Al instante, Marten comprendió por qué el presidente había ignorado sus advertencias previas y por qué había estado mirando a su alrededor, en el túnel y aquí. Buscaba cámaras de seguridad, micrófonos y otros instrumentos de vigilancia. Si alguien sabía de estas cosas, ése era él. El Servicio Secreto le habría enseñado prácticamente todos los elementos de su arsenal, una ventaja que, combinada con sus agallas y sus conocimientos de construcción, le había posibilitado la fuga del hotel Ritz de Madrid. Marten había estado preocupado por el hecho de encontrarse demasiado solos y aislados, de que Foxx los tuviera atrapados. El presidente Harris, en cambio, veía precisamente lo contrario: era el doctor, no ellos, el que estaba solo y atrapado. Aunque no podían estar seguros de no encontrarse bajo algún tipo de vigilancia, el presidente optaba ahora por jugar fuerte, del mismo modo que había optado de entrada, cuando decidió venir a Montserrat a encontrarse con Foxx.
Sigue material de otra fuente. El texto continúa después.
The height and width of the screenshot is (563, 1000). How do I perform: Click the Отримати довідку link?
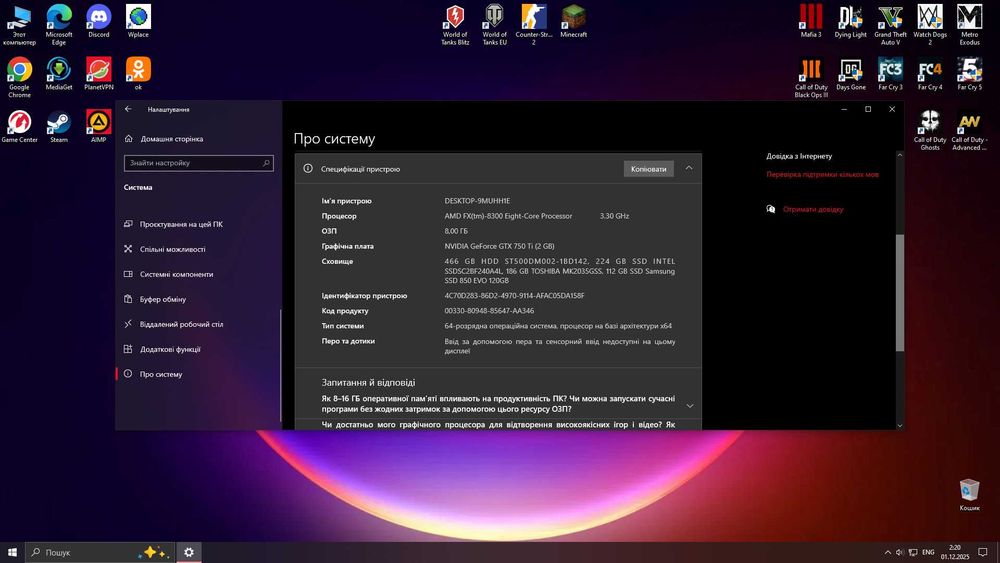(813, 209)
– Nos gustaría que nos explicara unas cuantas cosas, doctor -le dijo, con voz pausada-. Que nos hablara de sus planes para los estados musulmanes.

– ¿Disculpe? -Foxx fingió no entenderlo.

– Sus planes. El programa que usted y mis amigos en Washington han elaborado para devastar Oriente Próximo.
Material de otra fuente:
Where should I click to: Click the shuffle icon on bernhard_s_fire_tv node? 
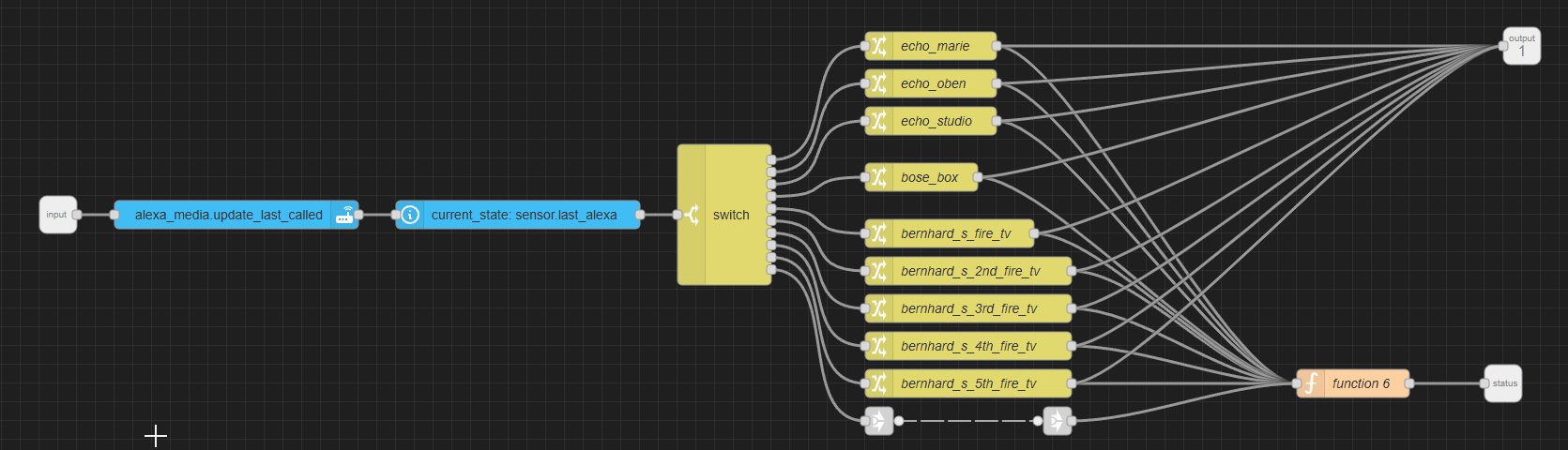click(x=878, y=233)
– Me decepciona, presidente. -Foxx volvió a sonreír-. Como acabo de mostrarle, los últimos veinte años de mi trabajo no han sido para nada más que el progreso, la salud y el bienestar de los habitantes del planeta.

El presidente reaccionó repentinamente con furia:

– ¡Eso no va a bastarle, doctor!

– ¿Qué le dio usted a Caroline Parsons? -dijo Marten, de pronto.

– Ya me preguntó algo parecido anteriormente, y no tengo ni idea de quién o qué…

– El centro de rehabilitación de Silver Springs, Maryland. La doctora Lorraine Stephenson le ayudó.

– No he oído nunca hablar de este lugar. Ni, como le dije en Malta, de esa doctora Stephenson.

– Enséñenos la mano izquierda -le dijo bruscamente Marten-. Levante el pulgar. Quiero que el presidente vea su tatuaje, el signo de Aldebarán.

De pronto Foxx se enfureció y Marten pudo ver la rabia que lo inundaba, como ya había visto en el Café Trípoli de Malta.

– Esto ya me parece demasiado, caballeros. Hemos terminado. Les acompañaré hasta la salida.

Se dio la vuelta bruscamente y empezó a caminar hacia la puerta. Al hacerlo, sacó un pequeño dispositivo electrónico del bolsillo de su americana y se puso a hablar por él.